[Recorded information Boundary: Start]

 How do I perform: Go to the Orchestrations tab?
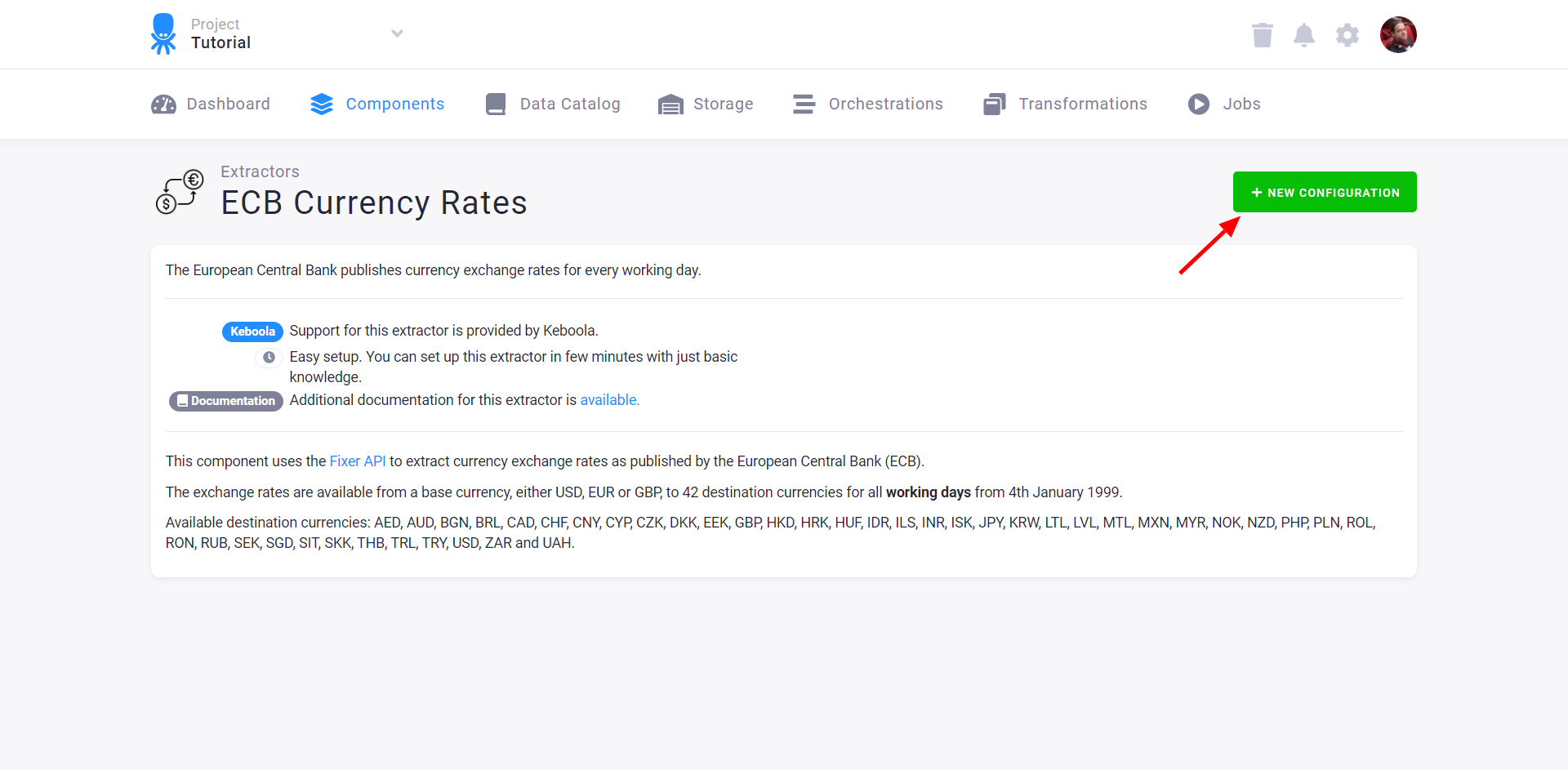867,105
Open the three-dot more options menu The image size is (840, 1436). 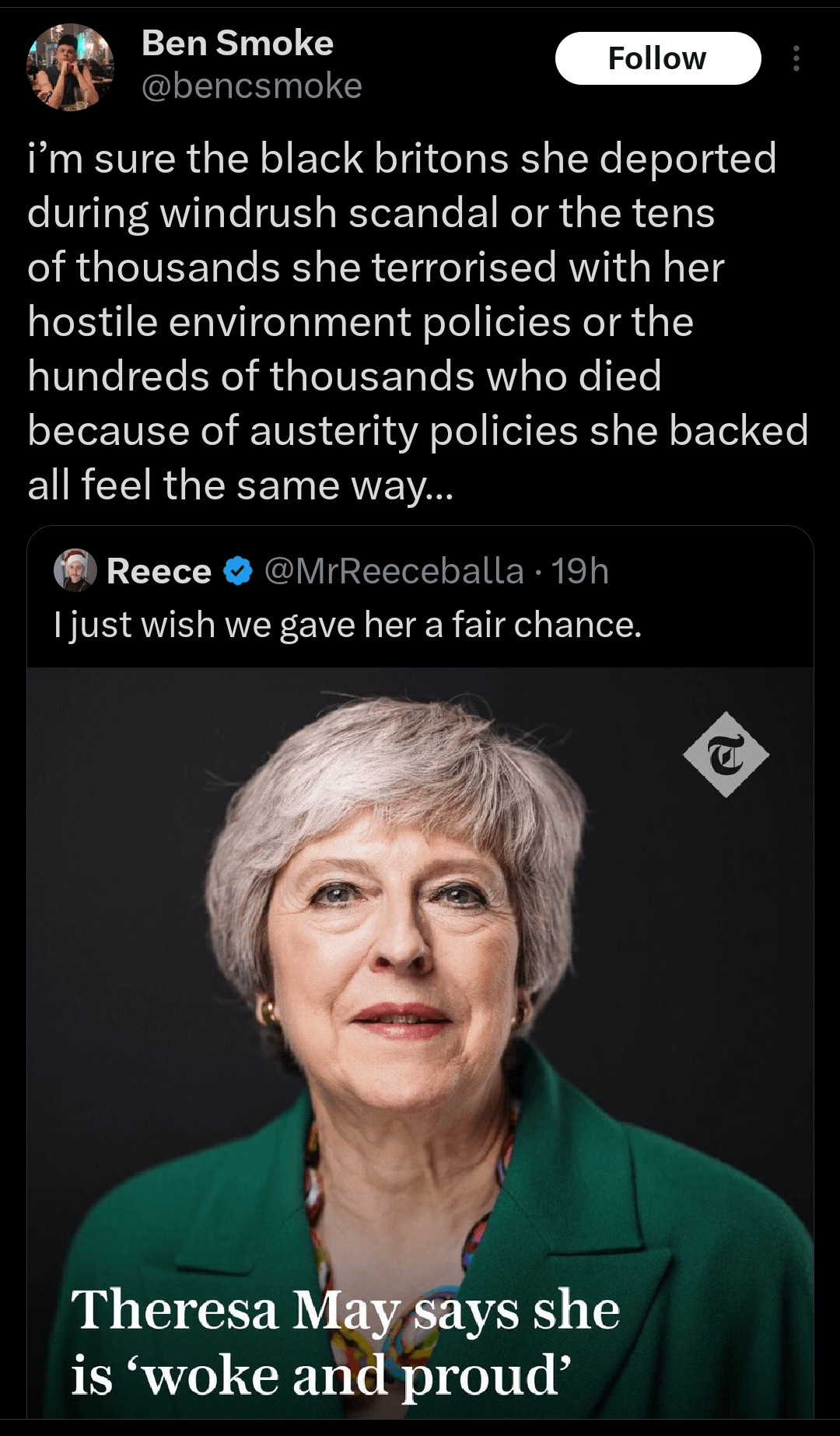click(x=796, y=58)

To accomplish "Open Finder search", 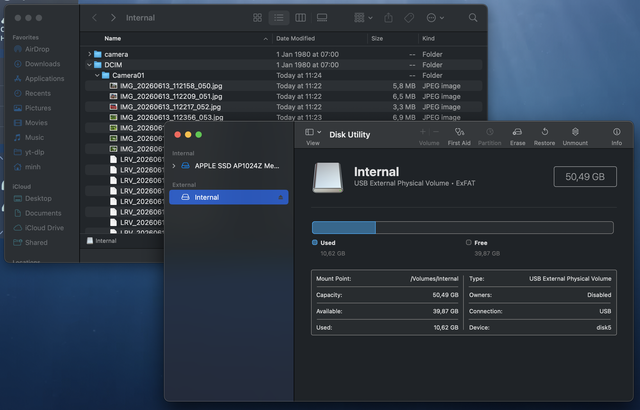I will click(x=473, y=18).
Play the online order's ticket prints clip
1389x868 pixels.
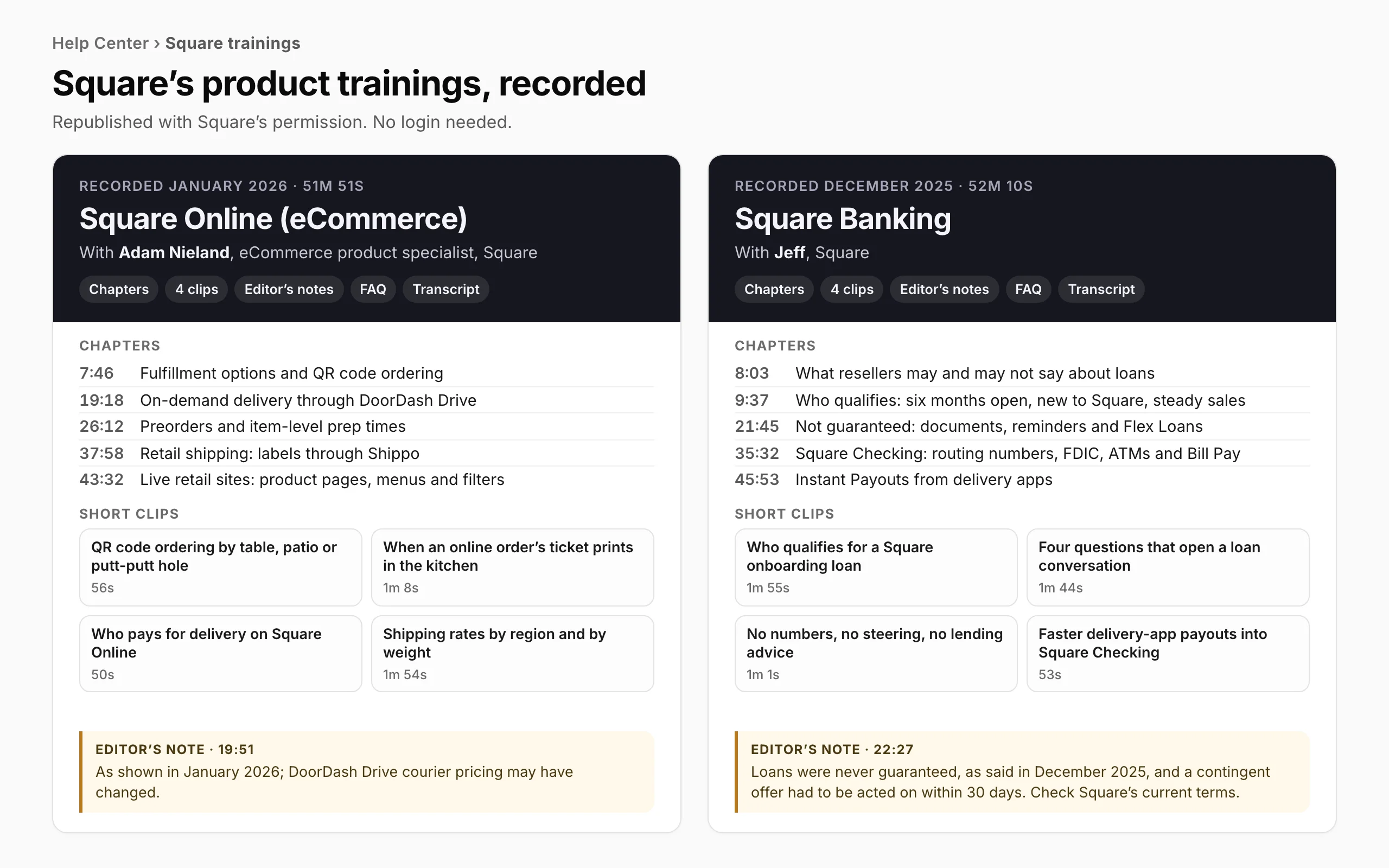point(513,567)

[Recorded information Boundary: End]

What is needed is an exact repeat of only the lines from the one containing "Play the online order's ticket prints clip" through the last line of the listing above, both ends included, without the pictures.

Play the online order's ticket prints clip
1389x868 pixels.
point(513,567)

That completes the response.